Быт у Брейгеля так же тщетен и преходящ, как развалины у Тарковского, и в то же время так же вечен и свят. Этот особый взгляд Тарковского наблюдательная и мудрая Анна Семеновна Егоркина описала однажды так: «В Мясном он на все так смотрел, как будто он больше не увидит этого никогда».

Втягивающий эффект огромного количества эпизодов фильмов Тарковского очевиден. Подобный тому, как мы буквально (чуть не дыхательно-телесно) втягиваемся в скоростную «автомобильную» гонку по тоннелям и дорогам в начале «Соляриса». Или другой пример — проезд троицы на дрезине в «Сталкере». Однако есть варианты медитаций значительно более утонченные, сотканные из едва уловимых и тем не менее сильнейших по воздействию вибраций. Вспомним «Зиму» (Охотники на снегу) Питера Брейгеля Старшего в «Солярисе», играющую исключительную роль в эпизодах общения Криса и Хари в библиотеке станции. Это место в фильме вообще нельзя не находить удивительно удавшимся, тончайшим по выразительности и вневременному колориту длящегося и ощутимо вибрирующего времени. Порой вибрирующего буквально, подобно дрожащим в момент наступления невесомости хрустальным подвескам в люстре.

Вспомним эту самососредоточенность Хари, а затем как бы внезапную ее погруженность в созерцание «Охотников на снегу» на стене кабинета.

Хари входит в картину полностью, всецело. Камера вводит и нас вместе с Хари в пространство Брейгеля, на полный экран, деталь за деталью, медленно и всерастворенно: летящая птица, птица, сидящая на ветке, сплетенье ветвей и ствола, даль, каток, второй каток... Это действо созерцания при минимально ощутимой фонограмме длится пространно, в эпических ритмах. Хари почти в самадхи*.

* Самадхи — букв. «созерцание». Состояние сознания, когда самопогруженность в объект внимания столь полна и столь искренна, что со стороны человек выглядит впавшим в экстаз. Состояние, близкое к молитвенному созерцающему экстазу православных монахов-исихастов (священнобезмолвствующих).

Затем она видит русский аналогичный зимний пейзаж с мальчиком на горке, мальчик — в красных штанах и шапке (сцена из прошлого). Вот он поворачивает к нам голову... Созерцание обрывается. Дрожит люстра, начинается невесомость. Крис обнимает Хари, и они плывут на фоне четырех брейгелевских полотен, и снова крупным планом — «Зима», и звучит, с началом невесомости, Бах, и затем возникает костерок на снегу и возле — мальчик из видения Хари, и далее — океан Солярис... Все это, сведенное вместе: чистая созерцательность, Бах, парение в воздухе, бытие в пейзаже Брейгеля, мальчик у костерка на снегу — являет у Тарковского высшее бытийное единство, не разложимое ни на какие составные части. И если бы кто-то спросил, чем Хари докажет свою подлинность, нефантомность, можно было бы говорить не о слезах, рыдании, нежности к Крису, а о ее способности бытийствовать в пространстве картины, о способности всецело входить в созерцание, отрешаясь от каких-либо суждений. Ибо способный жить в картине способен и жизнь воспринимать как шедевр, движущийся и не подвластный нашим оценкам и приговорам, всегда бесконечно отстающим от процесса.

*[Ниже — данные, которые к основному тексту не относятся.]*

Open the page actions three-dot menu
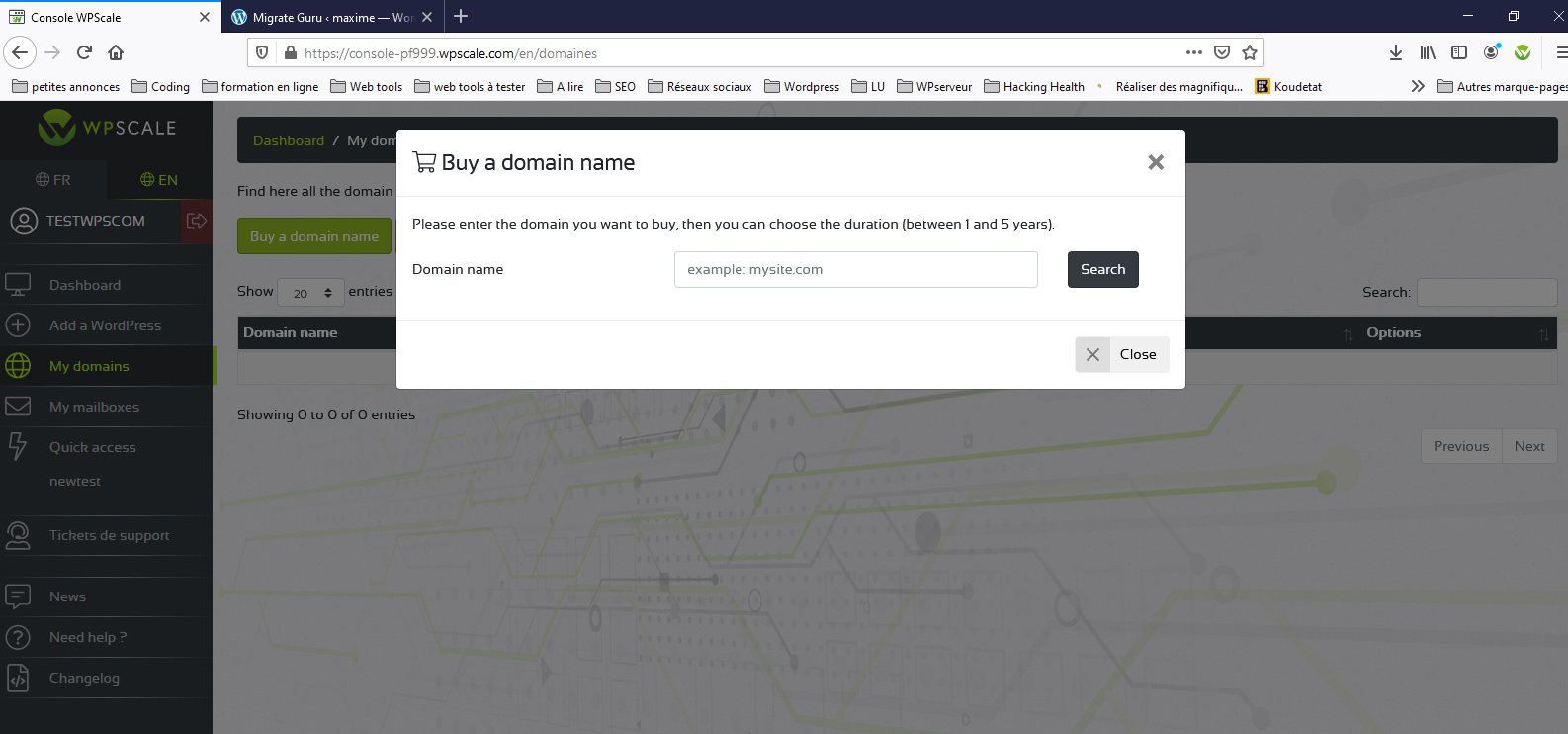Image resolution: width=1568 pixels, height=734 pixels. tap(1193, 52)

Брейгель в «Солярисе» — менее всего воспоминание о культурном доме Земли. Хотя и эти смыслы, конечно, присутствуют, поскольку неуютно-уютные, мистически-достовернейшие, тревожно-умиротворенные пейзажи Питера Старшего несли Тарковскому, несомненно, какие-то сокровенные эмоции земной таинственности и трогательности, увиденные как бы извне, глазами Пришельца. Однако на самом деле фантастическая особенность зрения Тарковского-режиссера такова, что не связывает нас никакими ассоциациями. Созерцательность Хари гениальна именно тем, что пуста и тем чиста. Это и есть подлинная, а не выдуманная гуманистами человечность. И Крис, наблюдавший в это время за Хари, что-то из этого понял.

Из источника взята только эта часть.